One of the OmegaSearch advertisers is University of Phoenoix. I suggest calling U of P's 1-800 number and telling them (at their expense) how much you disapprove of them advertising via pop-ups connected to OmegaSearch. Their # is 1-800-697-8223

Dex,

Did get the Omegasearch bug as well, took about 2 hours to get rid of it, with several attempts, following the manuals on this site. If you don't trust something delete it or move it. In the end you will succeed.

For Willy, I also had the most difficulty eliminating the bar at the bottom. What I did was delete all unknow toolbars from the Hijack this and also a file with MYWAY in the Pathname. Further more I checked with which file could be the source for my trouble. In my case it was DVDriper from shareware. I also deleted this. After that is was gone.

Dex thanks for this article and this great site

Dear Unregistered guest:

Please do not post your HJT log here. As per the numerous posts above in this thread: please join the forums, and post your log in our Security forum. Your HJT log here will be deleted.

Dexter...

Please do not post HiJackThis logs in this thread.
--Mr. Kwitko

Even with ad-aware, and a free download of pest patrol, I still got this damned thing. Thank you SO much for showing me how to get rid of it. I tried scanning my computer for files with the name, I ran both of the programs and deleted all the files, and I couldn't figure out how to fix it.
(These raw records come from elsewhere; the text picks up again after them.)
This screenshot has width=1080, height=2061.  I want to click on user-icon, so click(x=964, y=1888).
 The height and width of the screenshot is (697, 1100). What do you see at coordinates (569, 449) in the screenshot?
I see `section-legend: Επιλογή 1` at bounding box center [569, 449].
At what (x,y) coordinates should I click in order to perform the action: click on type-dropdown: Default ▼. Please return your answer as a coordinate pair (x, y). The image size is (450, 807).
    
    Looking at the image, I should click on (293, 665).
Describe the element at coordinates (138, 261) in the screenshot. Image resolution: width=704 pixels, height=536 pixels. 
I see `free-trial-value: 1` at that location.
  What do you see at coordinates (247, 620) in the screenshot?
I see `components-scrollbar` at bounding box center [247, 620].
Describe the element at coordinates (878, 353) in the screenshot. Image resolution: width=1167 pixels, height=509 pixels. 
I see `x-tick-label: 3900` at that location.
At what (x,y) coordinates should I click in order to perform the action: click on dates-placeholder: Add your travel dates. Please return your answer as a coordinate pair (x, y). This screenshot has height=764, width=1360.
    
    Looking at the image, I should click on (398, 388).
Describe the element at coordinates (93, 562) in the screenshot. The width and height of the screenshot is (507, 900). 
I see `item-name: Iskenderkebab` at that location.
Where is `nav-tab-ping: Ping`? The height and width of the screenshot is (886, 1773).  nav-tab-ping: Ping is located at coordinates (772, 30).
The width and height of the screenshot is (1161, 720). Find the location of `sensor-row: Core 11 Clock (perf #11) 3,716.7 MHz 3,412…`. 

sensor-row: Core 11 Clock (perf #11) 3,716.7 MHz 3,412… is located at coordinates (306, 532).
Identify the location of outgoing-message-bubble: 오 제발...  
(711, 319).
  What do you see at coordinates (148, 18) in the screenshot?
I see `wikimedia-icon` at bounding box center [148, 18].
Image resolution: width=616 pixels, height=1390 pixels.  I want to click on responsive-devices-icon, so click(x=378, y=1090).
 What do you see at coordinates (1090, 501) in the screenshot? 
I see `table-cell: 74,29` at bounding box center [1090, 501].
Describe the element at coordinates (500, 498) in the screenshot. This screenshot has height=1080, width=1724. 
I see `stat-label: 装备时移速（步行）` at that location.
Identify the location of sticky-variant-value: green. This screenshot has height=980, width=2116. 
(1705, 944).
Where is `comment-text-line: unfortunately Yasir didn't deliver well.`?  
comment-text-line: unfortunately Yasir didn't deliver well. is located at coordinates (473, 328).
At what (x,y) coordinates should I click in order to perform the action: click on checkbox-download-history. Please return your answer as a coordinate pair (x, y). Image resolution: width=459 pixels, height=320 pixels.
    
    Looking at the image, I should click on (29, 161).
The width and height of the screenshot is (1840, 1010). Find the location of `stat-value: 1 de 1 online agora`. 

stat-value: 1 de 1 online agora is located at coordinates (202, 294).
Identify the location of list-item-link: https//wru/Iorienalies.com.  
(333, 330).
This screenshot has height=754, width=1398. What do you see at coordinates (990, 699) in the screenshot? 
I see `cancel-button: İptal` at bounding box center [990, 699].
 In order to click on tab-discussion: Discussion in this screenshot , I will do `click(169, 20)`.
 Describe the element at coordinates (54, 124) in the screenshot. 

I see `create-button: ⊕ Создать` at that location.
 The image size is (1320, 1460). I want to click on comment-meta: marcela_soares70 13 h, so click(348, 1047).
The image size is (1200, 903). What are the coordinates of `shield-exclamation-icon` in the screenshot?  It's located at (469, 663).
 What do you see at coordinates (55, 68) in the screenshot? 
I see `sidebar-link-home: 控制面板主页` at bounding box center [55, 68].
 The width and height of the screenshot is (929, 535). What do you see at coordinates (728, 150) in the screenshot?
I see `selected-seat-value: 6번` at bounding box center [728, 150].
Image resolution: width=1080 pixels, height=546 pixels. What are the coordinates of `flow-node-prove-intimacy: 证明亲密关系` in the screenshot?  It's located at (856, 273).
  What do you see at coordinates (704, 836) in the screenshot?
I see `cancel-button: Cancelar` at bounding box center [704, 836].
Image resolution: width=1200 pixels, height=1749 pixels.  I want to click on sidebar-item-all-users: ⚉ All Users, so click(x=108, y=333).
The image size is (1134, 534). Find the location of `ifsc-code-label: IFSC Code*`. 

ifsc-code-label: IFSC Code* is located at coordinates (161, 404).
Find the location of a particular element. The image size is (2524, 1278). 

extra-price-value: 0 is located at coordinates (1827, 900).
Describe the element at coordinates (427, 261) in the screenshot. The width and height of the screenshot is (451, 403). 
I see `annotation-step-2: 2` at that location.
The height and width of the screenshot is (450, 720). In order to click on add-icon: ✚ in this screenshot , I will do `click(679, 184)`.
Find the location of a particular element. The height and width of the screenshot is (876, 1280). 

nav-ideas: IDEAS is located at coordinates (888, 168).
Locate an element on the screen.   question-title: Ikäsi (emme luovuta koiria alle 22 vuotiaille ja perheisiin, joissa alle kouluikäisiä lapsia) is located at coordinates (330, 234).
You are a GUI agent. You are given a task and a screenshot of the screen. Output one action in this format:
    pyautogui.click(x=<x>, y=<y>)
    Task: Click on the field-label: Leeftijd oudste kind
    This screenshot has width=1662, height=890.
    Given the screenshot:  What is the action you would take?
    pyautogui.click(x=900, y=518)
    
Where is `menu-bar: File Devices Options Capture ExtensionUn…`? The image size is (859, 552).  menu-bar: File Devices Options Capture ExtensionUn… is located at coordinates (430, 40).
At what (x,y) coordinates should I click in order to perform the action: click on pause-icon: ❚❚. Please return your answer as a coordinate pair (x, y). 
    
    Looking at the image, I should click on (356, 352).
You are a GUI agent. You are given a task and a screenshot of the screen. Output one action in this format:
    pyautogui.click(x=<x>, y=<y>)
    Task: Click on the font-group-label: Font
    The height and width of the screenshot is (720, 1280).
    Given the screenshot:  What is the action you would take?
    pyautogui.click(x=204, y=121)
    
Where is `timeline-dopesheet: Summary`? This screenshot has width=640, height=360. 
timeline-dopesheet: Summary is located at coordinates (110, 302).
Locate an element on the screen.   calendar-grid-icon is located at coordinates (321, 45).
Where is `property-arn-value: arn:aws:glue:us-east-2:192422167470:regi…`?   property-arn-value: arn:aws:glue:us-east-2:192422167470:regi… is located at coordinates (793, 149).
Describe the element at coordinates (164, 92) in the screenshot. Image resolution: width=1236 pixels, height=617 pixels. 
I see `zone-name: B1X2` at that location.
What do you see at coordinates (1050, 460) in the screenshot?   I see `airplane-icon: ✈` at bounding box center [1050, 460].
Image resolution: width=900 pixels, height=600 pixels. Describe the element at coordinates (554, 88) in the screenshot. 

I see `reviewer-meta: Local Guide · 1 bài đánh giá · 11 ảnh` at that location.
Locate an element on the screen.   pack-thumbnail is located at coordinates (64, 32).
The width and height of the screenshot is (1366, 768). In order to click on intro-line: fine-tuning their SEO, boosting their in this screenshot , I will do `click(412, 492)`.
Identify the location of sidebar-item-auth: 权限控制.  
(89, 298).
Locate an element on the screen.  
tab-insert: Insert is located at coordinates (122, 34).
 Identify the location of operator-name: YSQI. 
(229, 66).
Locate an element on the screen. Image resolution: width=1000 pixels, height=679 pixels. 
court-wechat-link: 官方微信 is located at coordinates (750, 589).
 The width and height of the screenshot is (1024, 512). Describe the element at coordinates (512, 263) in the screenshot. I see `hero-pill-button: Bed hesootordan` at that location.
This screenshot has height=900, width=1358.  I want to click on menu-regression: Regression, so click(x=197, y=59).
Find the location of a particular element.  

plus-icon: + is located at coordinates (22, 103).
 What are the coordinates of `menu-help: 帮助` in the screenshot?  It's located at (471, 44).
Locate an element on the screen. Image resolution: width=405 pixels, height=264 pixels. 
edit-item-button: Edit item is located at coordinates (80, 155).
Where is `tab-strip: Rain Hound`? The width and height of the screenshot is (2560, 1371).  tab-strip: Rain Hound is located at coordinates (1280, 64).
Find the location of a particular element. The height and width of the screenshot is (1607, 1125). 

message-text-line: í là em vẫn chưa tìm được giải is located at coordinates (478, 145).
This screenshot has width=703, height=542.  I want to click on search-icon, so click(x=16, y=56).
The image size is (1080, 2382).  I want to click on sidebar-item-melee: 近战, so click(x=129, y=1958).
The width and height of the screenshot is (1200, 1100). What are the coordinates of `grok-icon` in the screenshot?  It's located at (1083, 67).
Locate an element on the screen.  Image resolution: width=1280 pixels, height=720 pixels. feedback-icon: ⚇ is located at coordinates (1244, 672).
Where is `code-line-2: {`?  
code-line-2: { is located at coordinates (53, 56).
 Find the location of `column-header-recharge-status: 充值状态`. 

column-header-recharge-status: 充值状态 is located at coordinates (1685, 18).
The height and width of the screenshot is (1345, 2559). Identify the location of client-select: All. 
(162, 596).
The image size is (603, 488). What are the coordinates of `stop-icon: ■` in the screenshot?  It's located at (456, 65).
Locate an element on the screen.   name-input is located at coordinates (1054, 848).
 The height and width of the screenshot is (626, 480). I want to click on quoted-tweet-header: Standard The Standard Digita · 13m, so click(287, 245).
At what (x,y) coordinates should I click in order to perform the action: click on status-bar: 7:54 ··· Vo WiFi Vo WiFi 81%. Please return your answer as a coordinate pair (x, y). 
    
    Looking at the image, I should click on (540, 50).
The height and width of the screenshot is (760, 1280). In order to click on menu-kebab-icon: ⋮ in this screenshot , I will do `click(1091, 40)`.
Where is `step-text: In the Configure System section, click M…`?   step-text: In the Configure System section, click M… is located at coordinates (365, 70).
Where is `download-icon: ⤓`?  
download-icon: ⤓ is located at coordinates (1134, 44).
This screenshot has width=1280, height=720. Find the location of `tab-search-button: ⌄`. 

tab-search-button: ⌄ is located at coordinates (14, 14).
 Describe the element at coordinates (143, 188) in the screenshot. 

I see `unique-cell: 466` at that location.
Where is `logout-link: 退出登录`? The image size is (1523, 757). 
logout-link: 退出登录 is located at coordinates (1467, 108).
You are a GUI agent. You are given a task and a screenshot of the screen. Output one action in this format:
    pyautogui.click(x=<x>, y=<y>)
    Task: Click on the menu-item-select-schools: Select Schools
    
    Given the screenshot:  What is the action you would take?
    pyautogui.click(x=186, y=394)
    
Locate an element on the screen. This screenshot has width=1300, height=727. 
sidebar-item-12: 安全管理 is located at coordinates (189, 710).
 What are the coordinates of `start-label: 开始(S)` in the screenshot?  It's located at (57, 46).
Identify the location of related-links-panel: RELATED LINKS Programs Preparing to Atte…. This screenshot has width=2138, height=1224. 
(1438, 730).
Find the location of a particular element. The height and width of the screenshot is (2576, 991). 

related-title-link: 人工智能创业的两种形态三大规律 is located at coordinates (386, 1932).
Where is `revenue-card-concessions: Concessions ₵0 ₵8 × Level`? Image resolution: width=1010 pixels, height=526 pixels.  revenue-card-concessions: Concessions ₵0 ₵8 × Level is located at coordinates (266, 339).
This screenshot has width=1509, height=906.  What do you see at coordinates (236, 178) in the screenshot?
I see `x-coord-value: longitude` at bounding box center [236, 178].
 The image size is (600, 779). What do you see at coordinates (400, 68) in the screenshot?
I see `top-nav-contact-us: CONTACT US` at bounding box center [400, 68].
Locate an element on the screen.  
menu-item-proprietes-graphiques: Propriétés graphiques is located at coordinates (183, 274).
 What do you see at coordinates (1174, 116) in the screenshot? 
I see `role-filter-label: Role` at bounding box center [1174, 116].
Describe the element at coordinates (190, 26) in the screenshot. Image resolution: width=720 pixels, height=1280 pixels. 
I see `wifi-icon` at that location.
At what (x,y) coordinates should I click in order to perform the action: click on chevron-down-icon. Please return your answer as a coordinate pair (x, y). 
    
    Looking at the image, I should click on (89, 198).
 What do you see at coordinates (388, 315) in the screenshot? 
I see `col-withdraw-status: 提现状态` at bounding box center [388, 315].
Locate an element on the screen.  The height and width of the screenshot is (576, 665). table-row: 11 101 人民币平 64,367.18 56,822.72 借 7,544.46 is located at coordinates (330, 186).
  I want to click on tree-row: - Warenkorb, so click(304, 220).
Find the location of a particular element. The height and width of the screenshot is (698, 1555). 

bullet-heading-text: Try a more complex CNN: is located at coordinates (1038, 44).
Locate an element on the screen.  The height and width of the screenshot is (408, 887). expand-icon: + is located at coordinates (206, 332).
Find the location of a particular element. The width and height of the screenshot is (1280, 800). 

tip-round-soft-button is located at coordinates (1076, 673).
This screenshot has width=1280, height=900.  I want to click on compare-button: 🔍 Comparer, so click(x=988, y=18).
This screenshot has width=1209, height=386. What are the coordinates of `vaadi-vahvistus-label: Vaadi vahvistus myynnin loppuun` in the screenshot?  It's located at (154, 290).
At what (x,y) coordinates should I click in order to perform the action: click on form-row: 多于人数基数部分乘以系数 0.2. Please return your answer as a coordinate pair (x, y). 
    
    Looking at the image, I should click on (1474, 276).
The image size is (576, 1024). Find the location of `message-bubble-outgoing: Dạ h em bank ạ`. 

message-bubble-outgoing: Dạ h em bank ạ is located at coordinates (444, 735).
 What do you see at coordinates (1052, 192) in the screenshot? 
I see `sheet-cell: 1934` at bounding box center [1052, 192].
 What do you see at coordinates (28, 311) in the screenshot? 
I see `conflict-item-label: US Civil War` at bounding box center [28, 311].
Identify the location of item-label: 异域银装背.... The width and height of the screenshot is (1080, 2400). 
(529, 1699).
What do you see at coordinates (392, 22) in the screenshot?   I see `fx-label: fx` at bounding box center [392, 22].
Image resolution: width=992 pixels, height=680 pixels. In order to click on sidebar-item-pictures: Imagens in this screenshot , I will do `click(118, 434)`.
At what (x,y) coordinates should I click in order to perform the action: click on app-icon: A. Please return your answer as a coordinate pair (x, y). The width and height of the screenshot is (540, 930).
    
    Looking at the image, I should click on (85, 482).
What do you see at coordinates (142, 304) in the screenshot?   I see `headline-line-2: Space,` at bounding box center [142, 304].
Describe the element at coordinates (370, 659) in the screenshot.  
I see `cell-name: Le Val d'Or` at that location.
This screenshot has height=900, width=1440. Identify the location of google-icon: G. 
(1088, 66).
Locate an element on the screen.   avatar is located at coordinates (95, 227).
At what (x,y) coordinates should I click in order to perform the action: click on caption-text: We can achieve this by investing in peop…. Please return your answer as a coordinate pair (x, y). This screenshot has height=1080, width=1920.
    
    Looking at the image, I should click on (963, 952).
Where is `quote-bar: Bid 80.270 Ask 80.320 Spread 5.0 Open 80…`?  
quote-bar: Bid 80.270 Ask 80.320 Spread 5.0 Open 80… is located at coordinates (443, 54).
When I got this I also got a ton of new bookmarks, a new homepage, and even when I repeatedly reset my homepage, it would go through omegasearch. Bastards.

Taking just 5 minutes to follow these instructions worked perfectly. Thank you again.

Please DO NOT post HiJackThis logs in this thread!

Another name Omegasearch goes under is Oozname.exe :)

If you have a HijackThis log to post, please register on the forums and proceed to the appropriate (http://www.short-media.com/forum/forumdisplay.php?f=57) forum to post your log. Also be sure to read the etiquette (http://www.short-media.com/forum/showthread.php?t=13628) for posting a log. Thanks!

I just want to thank you guys for ths fix. The last time these hacks ended up on my system I ended up having to wipe my hard drive to get them off. The fix you guys offered up worked like a champ and the info about this omega comany was great. Now this will never happen to me again. Thank you guys very much!!!!